▶ _Excerpt to read_
##########
_PARALLEL C EXTENSIONS_
by Barr E. Bauer

[LISTING ONE]

/* Loop parallelism sum reduction critical block within loop nest
 * B. E. Bauer 1992 -- compiled using the following on the IRIS:
 *     parallel: cc -O2 -o example1p -mp example1.c
 *     serial: cc -O2 -o example1 example1.c  */
#include <stdio.h>
#define MAX 1536
double a[MAX][MAX], b[MAX][MAX];
main()
{
    int i, j, k, k1;
    double sum=0.0, temp;
    /* shared arrays filled; values not important, just order */
    for (i=0; i<MAX; i++) { 
        for (j=0; j<MAX; j++) {
            a[i][j] = (double)i;
            b[i][j] = (double)j;
        }
    }     
    k1 = 256; /* inner loop delay factor */
    /* start of parallel region */
    #pragma parallel shared(a,b,sum) local(i,j,k,temp) byvalue(k1)
##########
▶ _Material provided_
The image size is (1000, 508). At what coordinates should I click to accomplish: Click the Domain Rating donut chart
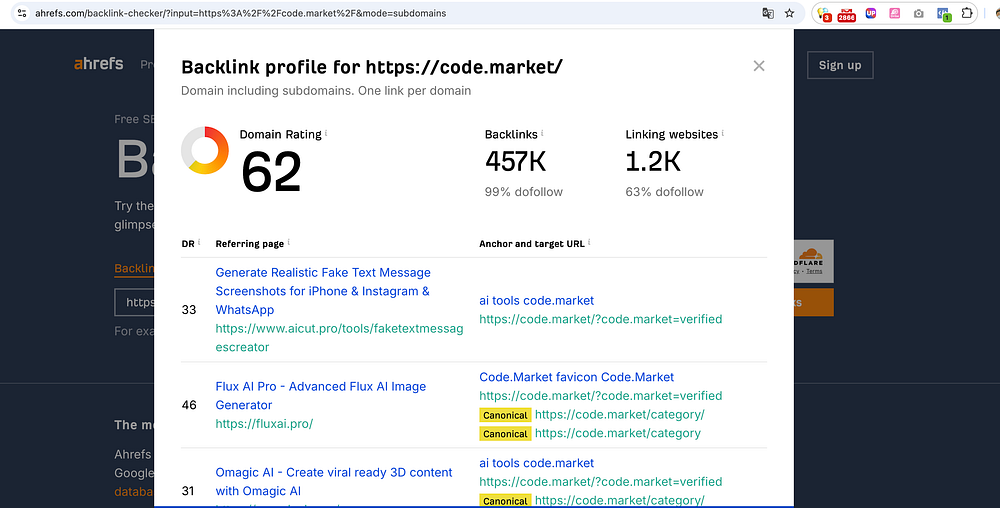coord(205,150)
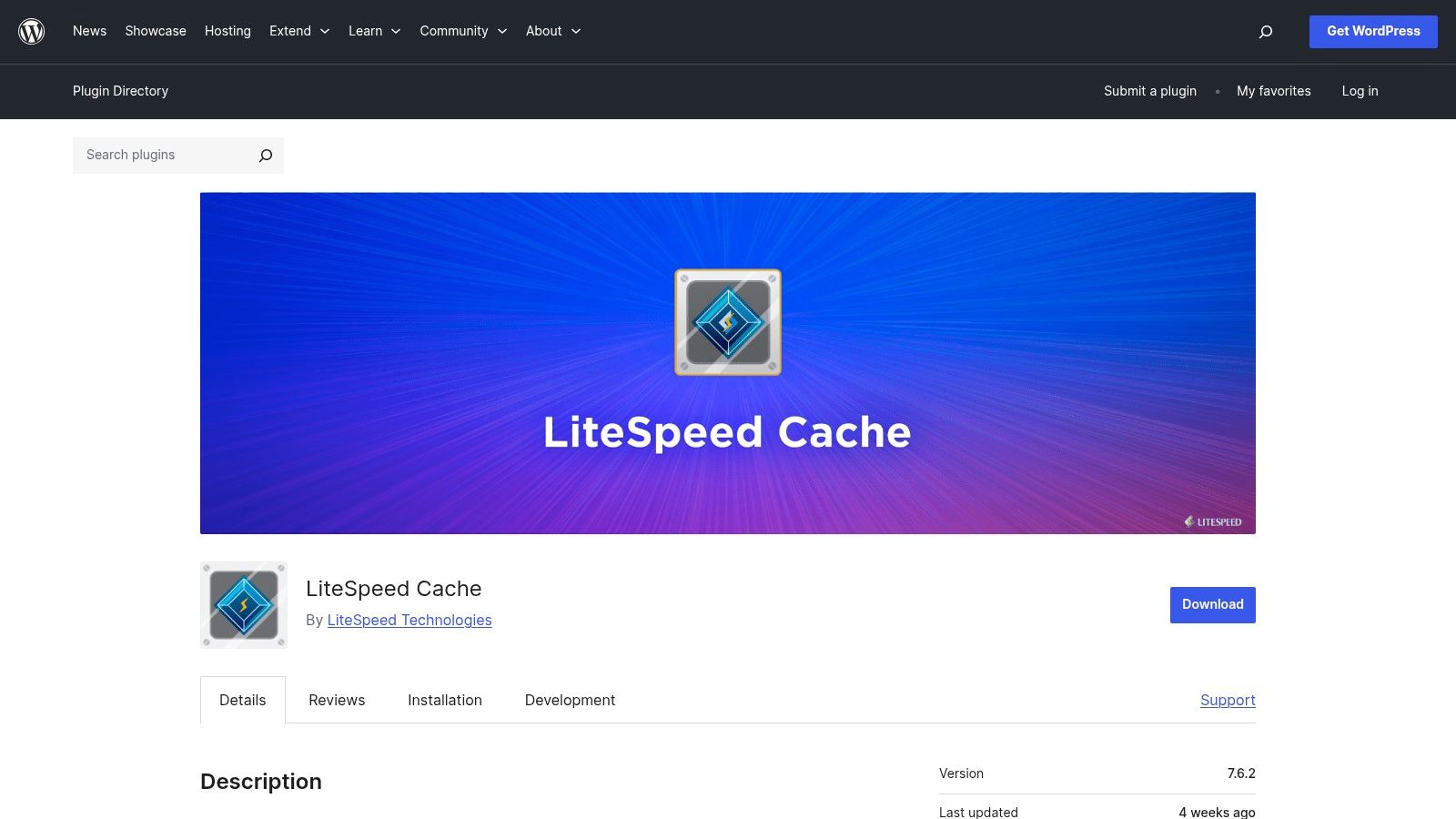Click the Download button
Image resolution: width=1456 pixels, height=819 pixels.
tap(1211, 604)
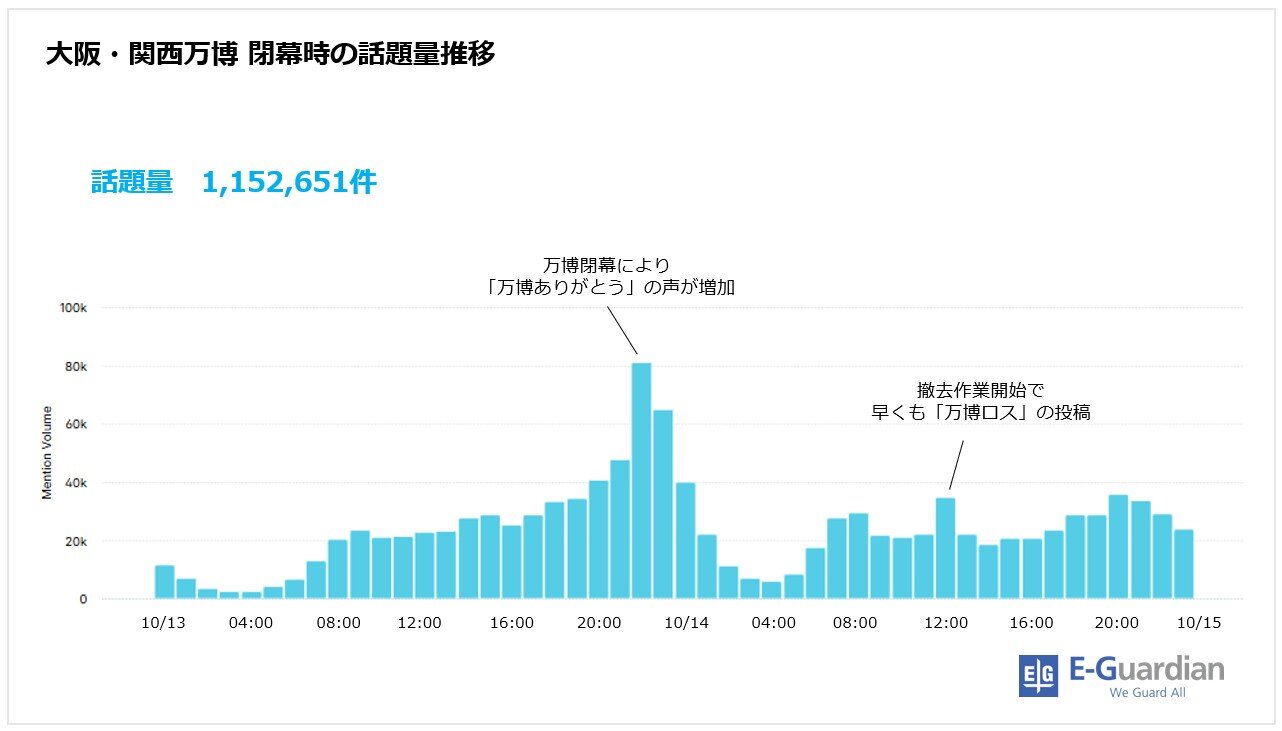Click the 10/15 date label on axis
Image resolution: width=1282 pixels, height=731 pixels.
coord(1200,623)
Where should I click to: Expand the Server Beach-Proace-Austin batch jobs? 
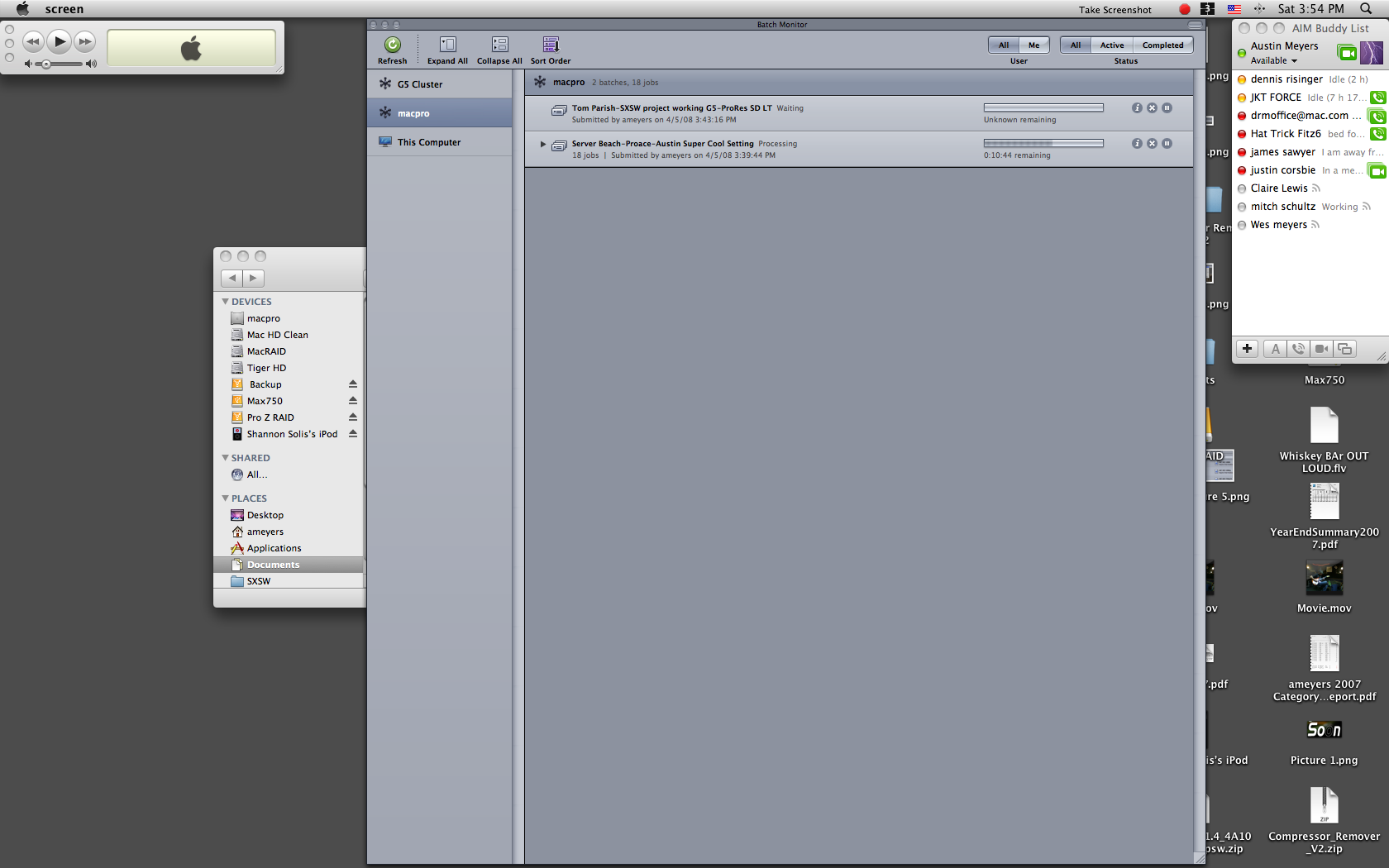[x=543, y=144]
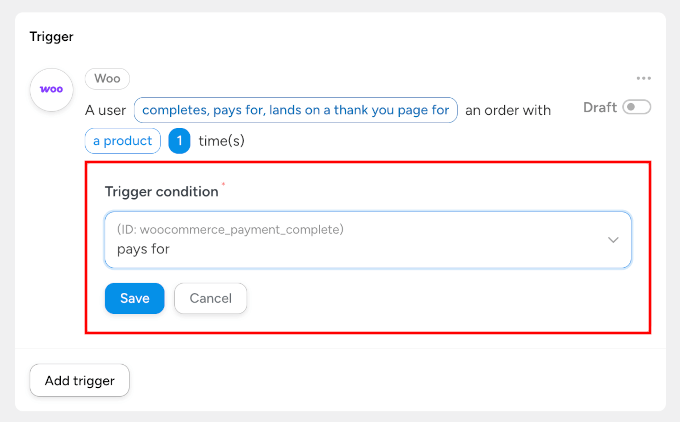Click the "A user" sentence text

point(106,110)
##########
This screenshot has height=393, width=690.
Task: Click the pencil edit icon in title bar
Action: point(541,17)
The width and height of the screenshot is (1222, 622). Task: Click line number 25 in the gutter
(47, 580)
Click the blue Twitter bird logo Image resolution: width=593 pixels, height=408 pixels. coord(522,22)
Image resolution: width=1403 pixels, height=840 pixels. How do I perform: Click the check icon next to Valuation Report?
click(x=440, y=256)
##########
▶ _Tasks to complete_
1 - In the parallel C extensions listing, what value is MAX defined as?
2 - Proceed with the parallel C extensions listing, picking up right after its last line.

▶ _Expected responses_
1 - 1536

2 -
    {
        /* pfor block */
        #pragma pfor iterate(i=0; MAX; 1)
            for (i=0; i<MAX; i++) {
                for (j=0; j<MAX; j++) {
                    temp = a[i][j]-b[i][j];
                    for (k=0; k<k1; k++) /* lengthen execution time */
                        temp += 0.01;
                    #pragma critical
                    {
                        sum += temp;  /* summation in inner loop */
                    }
                }
            } 
    }
    printf("\nDone! sum = %24.15f\n", sum);
}


[LISTING TWO]

/* Loop parallelism sum reduction critical block moved into local code
 * B. E. Bauer 1992 -- compiled using the following on the IRIS:
 *     parallel: cc -O2 -o example2p -mp example2.c
 *     serial: cc -O2 -o example2 example2.c  */

#include <stdio.h>
#define MAX 1536
double a[MAX][MAX], b[MAX][MAX];
main()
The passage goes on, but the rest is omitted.